---------- PASSAGE SHOWN

If you want to get good at interviewing then you should decide beforehand
exactly what questions you will ask all candidates and you should rank all
answers for the questions. If their answer isn't a part of your ranked ones
then it doesn't count, don't give points for effort and don't give hints
unless you have decided beforehand to give the same hints at the same times to
all candidates. This might seem too rigid, but it is the only way to not get
your judgement overwhelmed by your initial impression of the candidate.

Now, try to apply that to this question "Are you a good programmer?", how
would we rank the answers? Is a plain "yes" better than a plain "no"? This
could get really interesting results! By selecting for people who answer "yes"
you could build a confident workforce while selecting for "no" could get you a
humble one. Is this useful? Maybe, only you can answer that question.

--------------------
---------- DATA EXCERPT

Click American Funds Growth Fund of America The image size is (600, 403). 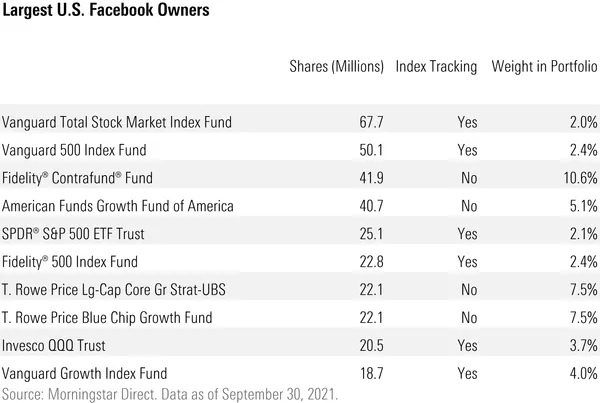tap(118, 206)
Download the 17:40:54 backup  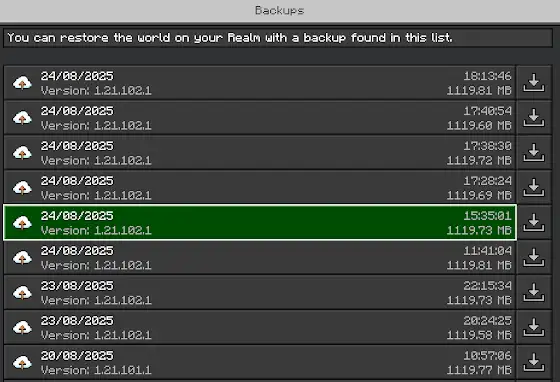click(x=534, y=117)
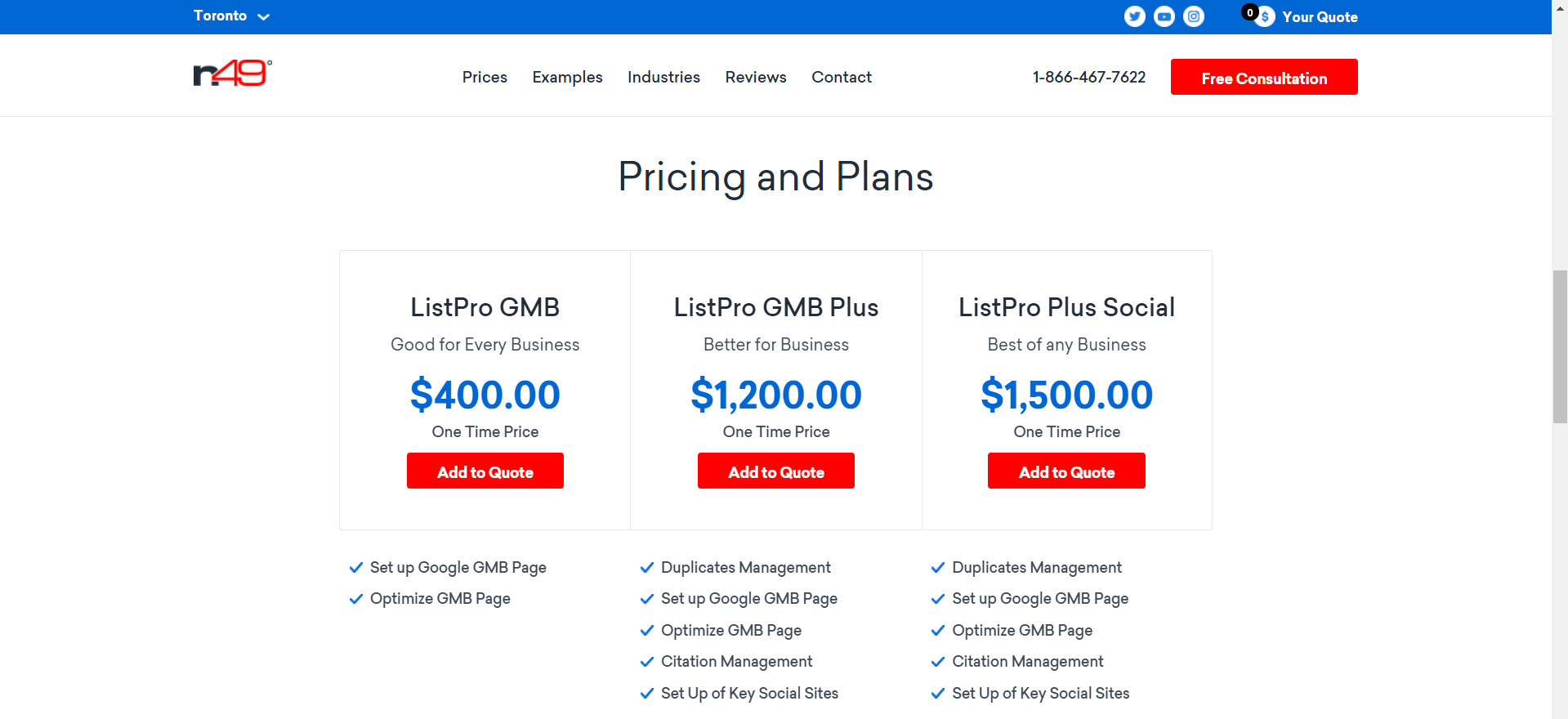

--------------------

- REQUIRED TASKS:
1 – In the interviewing passage, what kind of workforce could selecting for people who answer "no" get you?
2 – Please output the part of the interviewing passage that opens with the words containing "Now, try to" and closes with "answer that question.".
3 – Summarize the interviewing passage in two sentences.

- SOLUTIONS TO EACH TASK:
1 – A humble one.

2 –
Now, try to apply that to this question "Are you a good programmer?", how
would we rank the answers? Is a plain "yes" better than a plain "no"? This
could get really interesting results! By selecting for people who answer "yes"
you could build a confident workforce while selecting for "no" could get you a
humble one. Is this useful? Maybe, only you can answer that question.

3 – To interview well, you should fix the questions for all candidates in advance and rank the answers, giving no credit for unranked answers, effort, or unplanned hints, so that your first impression doesn't overwhelm your judgement. Applied to the question "Are you a good programmer?", selecting for "yes" could build a confident workforce and selecting for "no" a humble one, and whether that is useful is for you to decide.